El viviente sensitivo
Manuel Ballester
Decía
Nietzsche que el hombre moderno es un “manso animal doméstico”. Y bien podría
tener razón. No sería la primera vez.
El animal, hoy conocido como “viviente sensitivo”, es un ser de necesidades. En estado natural para satisfacer su hambre, si es necesario, mata. Otra cosa es que haya sido domesticado y otro lo proporcione con qué comer. Entonces el viviente sensitivo se hace doméstico, manso, sumiso… y se vuelve blando, todo de algodón, como Platero. Su agua, su comida, sus horas para pasear y hacer sus deposiciones: todo en orden. La ferocidad natural se emplea ahora en correr tras la pelotita que le lanza el dueño.
Ocurre
con las mascotas que tienen resueltas sus necesidades, que tienen una vida
cómoda y, a cambio, sólo tienen que someterse a las normas del dueño. Porque
los animales domésticos son vivientes sensitivos con un amo, claro. Alguien
consigue su comida y recoge sus caquitas; el mismo que pone las normas a las
que el animal doméstico se somete. Porque el precio es la sumisión, claro.
El mundo
de las mascotas es fascinante pero Nietzsche no iba por ahí. Iba, más bien, por
la descripción del estilo de vida del hombre moderno. Y dice él que el hombre
moderno, que lee este periódico en pleno agosto, tiene un estilo de vida que le
da un aire al de los animales domésticos.
La vida
del perro doméstico está bastante bien, sobre todo si uno es un perro. No es,
ni de lejos, una “vida de perros” ni va aperreado. Satisfechas las necesidades
sin esfuerzo, sólo le queda dormir ¿qué otra cosa podría hacer? Si la vida es
un toma y daca de sed y agua, hambre y comida… una vez satisfecha la necesidad,
¿qué más queda? Echarse a dormir. Si la vida es eso, con darle comida ya tienes
un manso animal doméstico, ya tienes un viviente sensitivo sumiso y
domesticado.
El
problema está en que eso está bien para el perro y el gato, porque son simpáticos
vivientes sensitivos y nada más. Pero el hombre es otro asunto. Al hombre no le
basta porque es capaz de grandeza. De nobles aspiraciones, de concebir su vida
según lo más noble y mejor.
Para el
hombre vivir es distinto de pasar por la
vida confortablemente. No es lo mismo vivir que vivir dignamente porque ser hombre es, entre otras muchas
cosas, ser capaz de soñarse y pensarse como mejor de lo que es. Ser hombre es,
también, bregar para hacer real ese sueño, que no todo va a ser soñar. Hay que
esforzarse para realizarse, para hacerse real.
Si esto
fue siempre el hombre, hay una etapa de la vida en que sobresale el disgusto
ante lo “doméstico”: la juventud, cuya característica esencial es el
inconformismo, la rebeldía, el brío por cambiar.

# [Segmento de datos]
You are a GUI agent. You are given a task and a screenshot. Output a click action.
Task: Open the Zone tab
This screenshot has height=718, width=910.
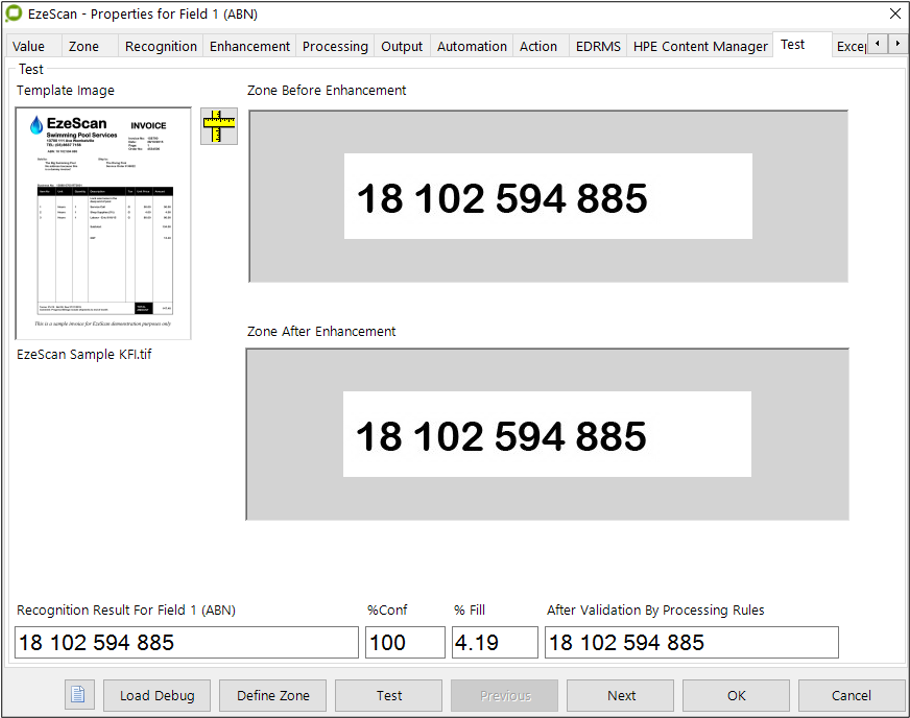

# [Objetivo de la tarea]
Según el texto sobre el viviente sensitivo, ¿en qué etapa de la vida sobresale el disgusto ante lo "doméstico"?

# [Respuesta]
En la juventud, cuya característica esencial es el inconformismo, la rebeldía y el brío por cambiar.